Furthermore, CTS claims that applying the three part trademark tests leads to the conclusion that Lactovit is confusingly similar with the previously registered Lactofil mark under Sections 11(9), 11(13) and 11(14) of the Ordinance, since classes 5 and 3 relate to similar types of goods. CTS claims that Lactofil is well-known due to it being in constant use and publicized in various media.
CTS claims that the 249389 application creates unjust competition in that it could dilute the reputation enjoyed by Lactofil., since Genesse’ Lactovit is the only other product sold in Israel that starts with the ‘lacto’ prefix. For good measure, CTS alleges that the registration of the 249389 application is against the public order and thus contravenes Section 11(5) and that its usage is prohibited under section 2 of the Consumer Protection Law 1981. The labels do not fairly reflect the ingredients and it is not authorized by the Ministry of Health!

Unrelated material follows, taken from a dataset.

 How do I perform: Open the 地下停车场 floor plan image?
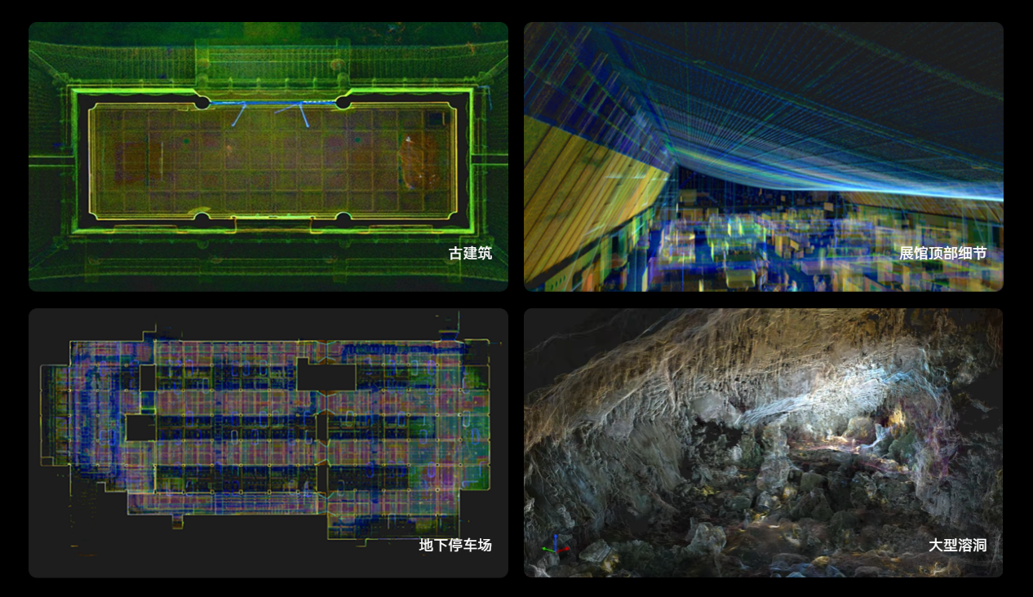click(x=268, y=442)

CTS deny inequitable behavior and don’t consider that when applying for accelerated examination they are obliged to relate Genesse’ application.

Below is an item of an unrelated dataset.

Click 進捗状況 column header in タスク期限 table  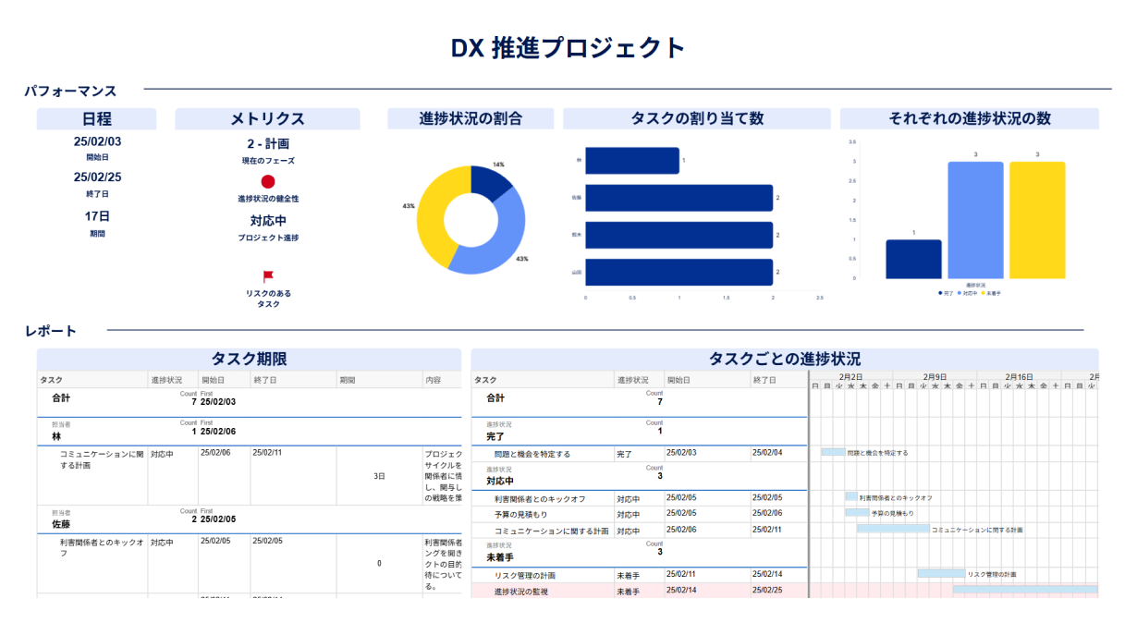coord(166,380)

The issue is whether the marks are confusingly similar. That means to say, whether the previous registration of Lactofil in Class 5 should prevent registration Lactovit in Class 3, and whether the previous registration Lactovit in Class 3 should prevent a subsequent registration of Lactofil.
In this regard, Classes 5 and 3 cover similar goods. Neither party managed to convince the Adjudicator of intellectual property that their marks were well-known marks in the meaning of Section 1 of the Ordinance as interpreted in the Pentax and Absolut decisions.
Both products are intended for the general Israeli public. None of the evidence submitted was sufficient to prove that wither mark was really well known.
Section 11(9) prevents registration of a confusingly similar mark.
The Adjudicator went on to apply the triple test and concluded that there was no real likelihood of conclusion. Neither mark was selected in bad faith.
Both Oppositions were denied and all three marks were allowed to be registered.
‘Lacto’ means milk. Like milk or חלב or תחליב
I cannot see any justification to allow a company to monopolize the prefix in Israel, despite it being in Latin and despite allegedly no-one using it previously as a prefix in a trademark.
In Hebrew, the stress is on the final syllable not the first one as is the case in English. The similarities should be judged narrowly. The adjudicator is therefor correct and there is no real likelihood of confusion.